◆ TEXT BLOCK

In the end, Lee builds to a beautifully satisfying climax, a chain-reaction of exceptional catharsis that crashes into cold reality. What does this investigation, so entertainingly recounted, ultimately reveal? Nothing that couldn't have been easily known before. What did it prevent? Not much, as no matter the outcome for these individual characters, the core KKK ideas remained very much intact, ready to rear their ugly head through all manner of recurring racist policies, politicians, and violence over the forty years since. The film allows small victory, but ends its fiction with the sign of a burning cross out the window, two characters approaching in a trademark Lee double-dolly shot, drawn inevitably into the future where racism must always be confronted. Once the fight has begun, one must remain ever vigilant. A key sequence intercuts a Klan rally induction with black activists listening as an elder statesman (Harry Belafonte) movingly, harrowingly tells of a lynching he witnessed as a boy. Two groups engaged with their history, one finding comfort and fervor in racist lies of imagined grievance told to maintain a false sense of power over others, the other emboldened to pay respect to the true violence done to their ancestors (not even that far back--their grandparents, their parents, themselves) by claiming a right to shared power and equality. In dramatizing this struggle, Lee finds great humor and suspense along the way, but leaves us with the cold realization that small victories, be it for a black undercover Klansman or for the Union army, can always be undermined. Sure enough, look at the news. This, Lee says, is an emergency. BlacKkKlansman makes fiction out of the past to begin to right (and write and write) the wrongs left by fictions past.

◆ DATASET CONTENT
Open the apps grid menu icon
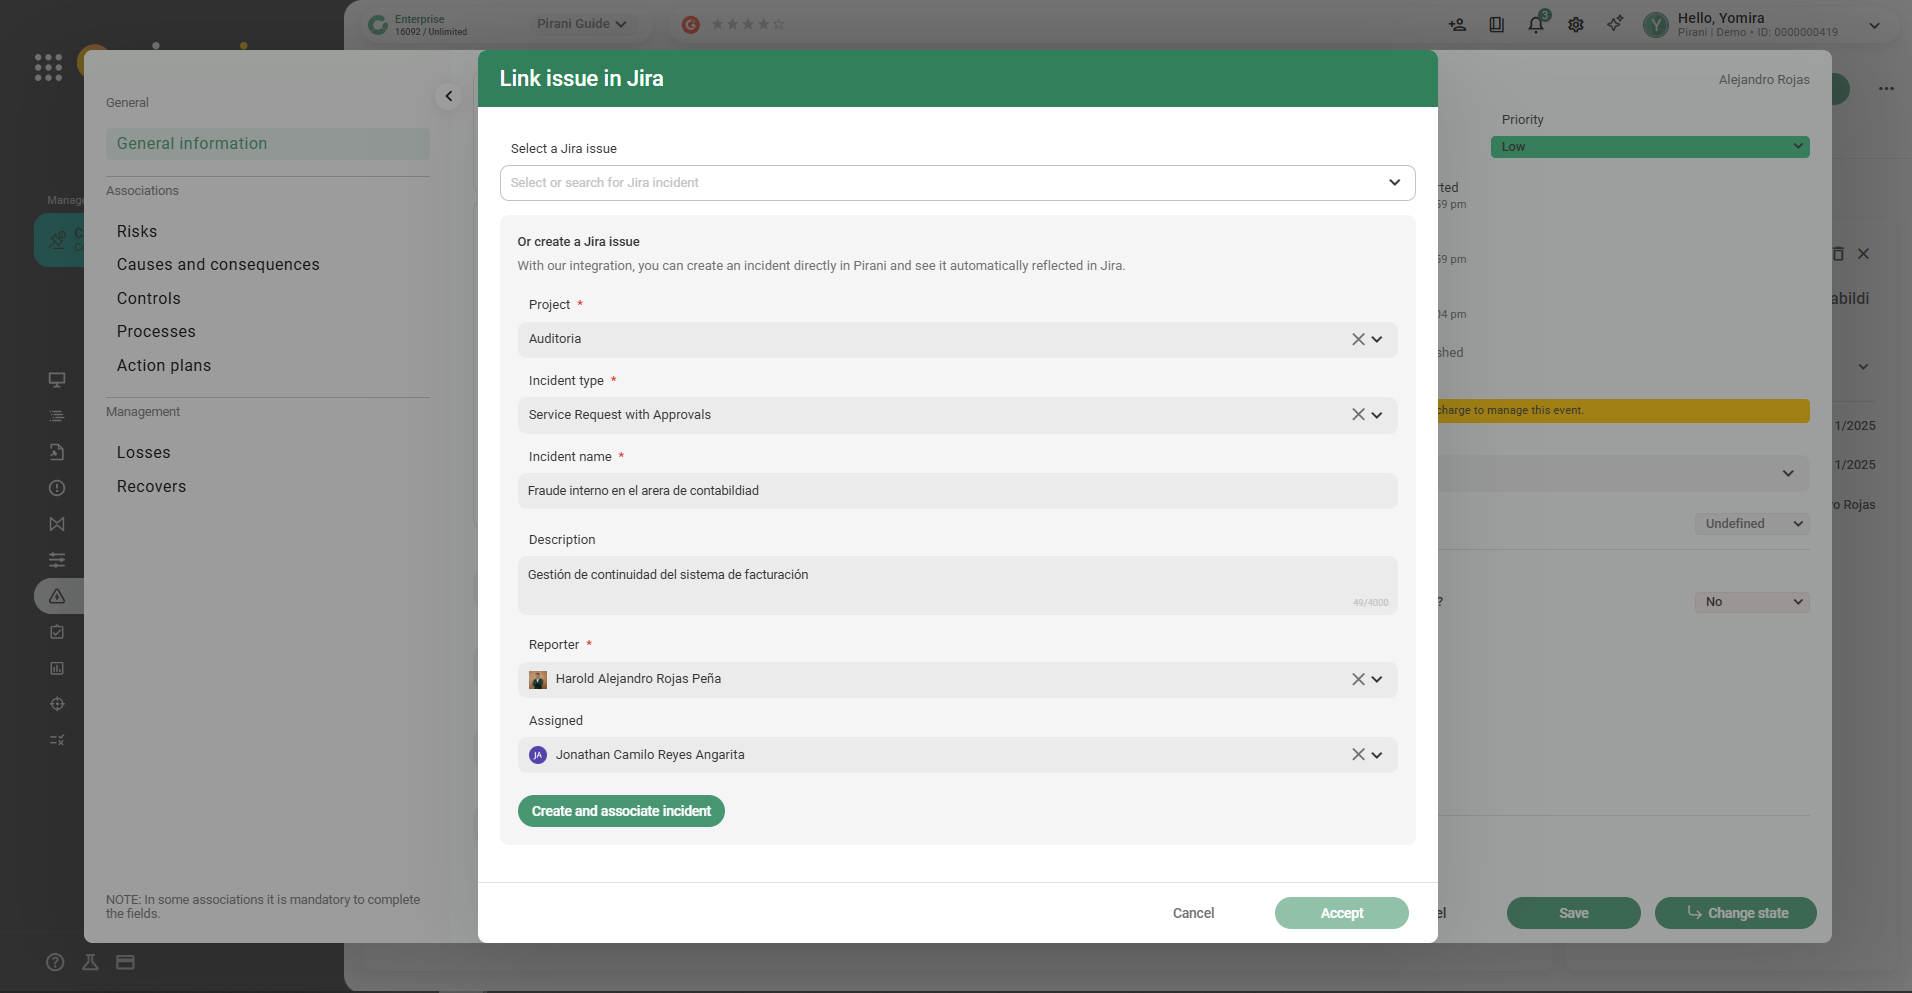The width and height of the screenshot is (1912, 993). tap(48, 67)
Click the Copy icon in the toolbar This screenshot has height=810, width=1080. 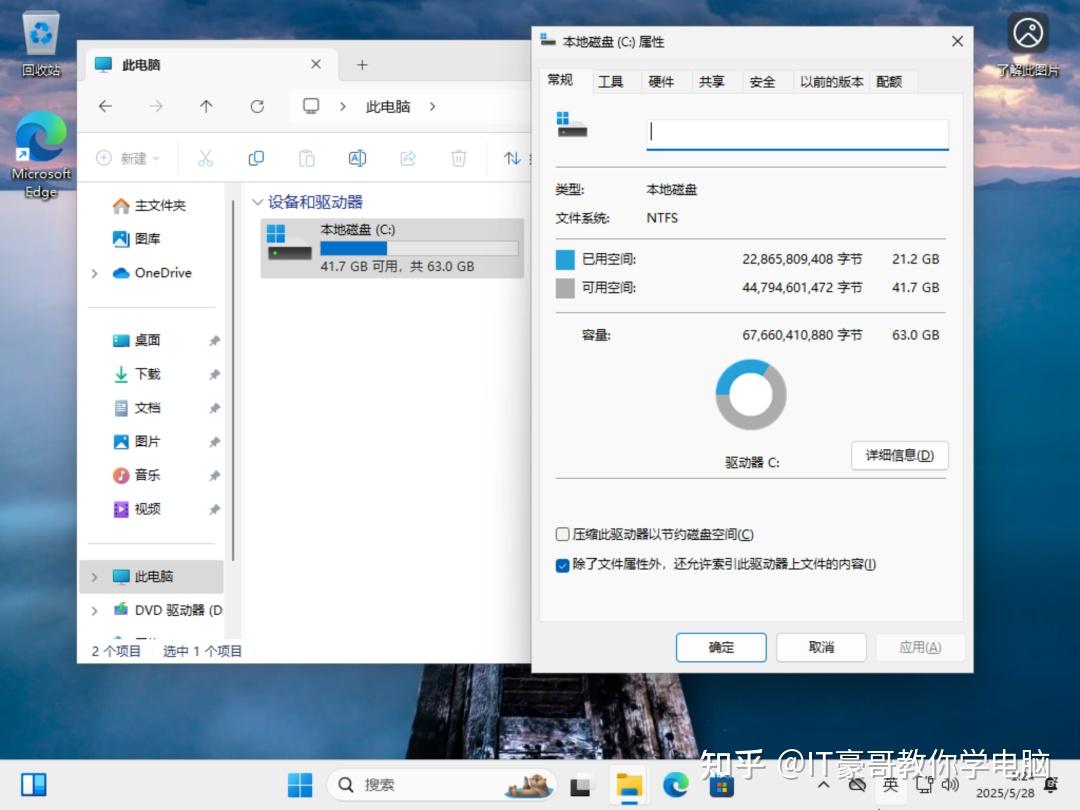(256, 158)
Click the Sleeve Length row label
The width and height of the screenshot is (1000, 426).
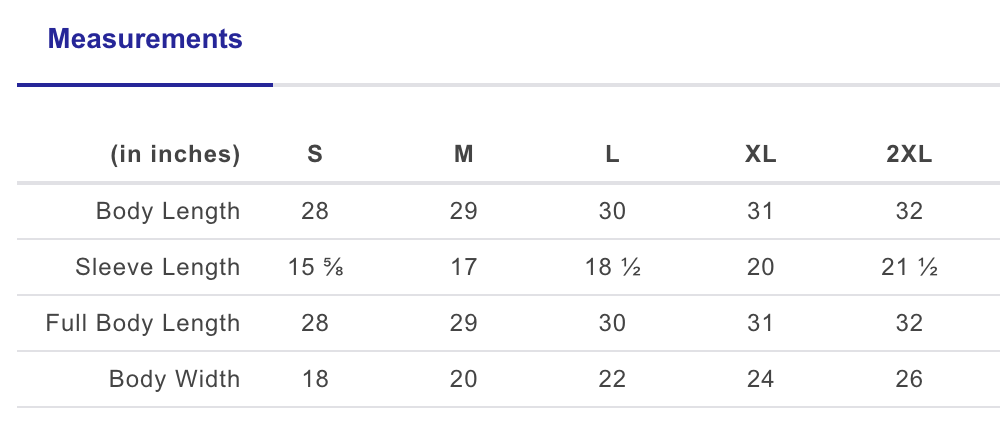pos(158,267)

◆ AIM OF THE EXERCISE
In the review of BlacKkKlansman, what sign does the film's fiction end with?

◆ ANSWER BELOW
A burning cross seen out the window.